The view around Bucky and Clawfoot returned once each any every butterfly found its place above them, replacing the leaves the trees so solemnly lost to the autumn season- all but the original monarch, who flew in front of them towards the porch of a cluttered home.

It was a dark, wooden shack elevated by the uneven stump that had belonged to a severed oak that had grown higher and higher than its neighbors until it had hit the glowing sun above. Ramshackle steps blanketed by mis-matched musty rugs followed up towards the open porch which the monarch floated down onto the twisting and bending railing covered in the same glass ornaments that hung in the surrounding trees. The hovel itself was pieced together with crooked stained glass windows placed oddly all along the walls, with panes even on the wooden, cone roof shining into the inside.

The windows had all sorts of stories being told within them- a rose blooming from a red mound, with a window holding many different square panes all decorated with their own pattern like patchwork placed right next to it. There was a window that held a still, black sea and floating above was the blinding moon full of its many craters.
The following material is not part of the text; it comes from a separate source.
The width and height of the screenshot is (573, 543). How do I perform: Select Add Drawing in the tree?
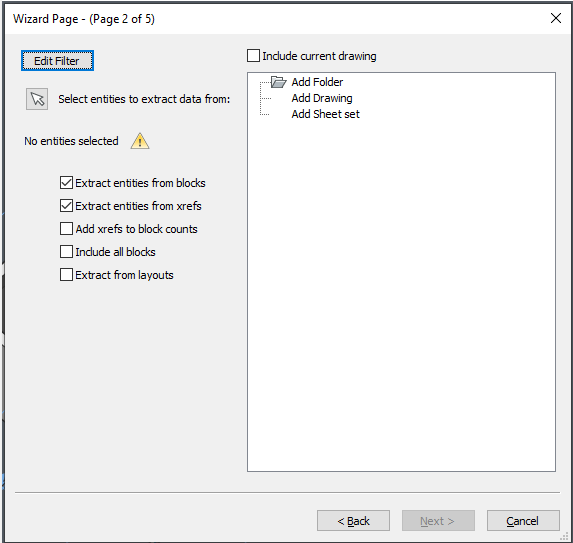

Higher up was a window showing many butterflies soaring up into the sky, becoming nothing but dots on the horizon, and beside it was the sun encircled by little hands of shadow reaching out to grab at its rays.

Finally, highest of all, was a window that held nothing but the outline of a little vase.

Looking out behind the weird railing to the porch, sitting in a plain rocking chair and smoking a long oak pipe was a woman. She could have been mistaken as a beggar, as the cloth that made up her skirts were spotted with splotches of color from when they had been dyed their mustard and dusty greens. Her figure was tall and slender, with two of her four arms at rest across her lap as a third held her pipe before her lips. The fourth was laid across the arm of the chair as she rocked back and forth, the creaking of the chair on the wooden boards of the porch mimicking the calls of the birds far away. Legs crossed, they were thin like the legs of the butterflies that surrounded the entire area. In fact, looking at the woman closer revealed she was no different than the bugs around them. She, with her faceted eyes, looked over the two travelers who unknowingly were led to her very home.

Standing up from her chair, she greeted them with a puff of her pipe and a flap of her wings as they spread out behind her, glittering their many colors across the forest once the light of the sun broke through their panes, as they were the same as the glass that hung in the stained windows, and on the ornaments in the trees. She spoke through the smoke from her mouth to the monarch that fluttered onto her outstretched finger from one of her many hands,

‘What curious company you have brought with you, you sly thing. I was not expecting visitors.’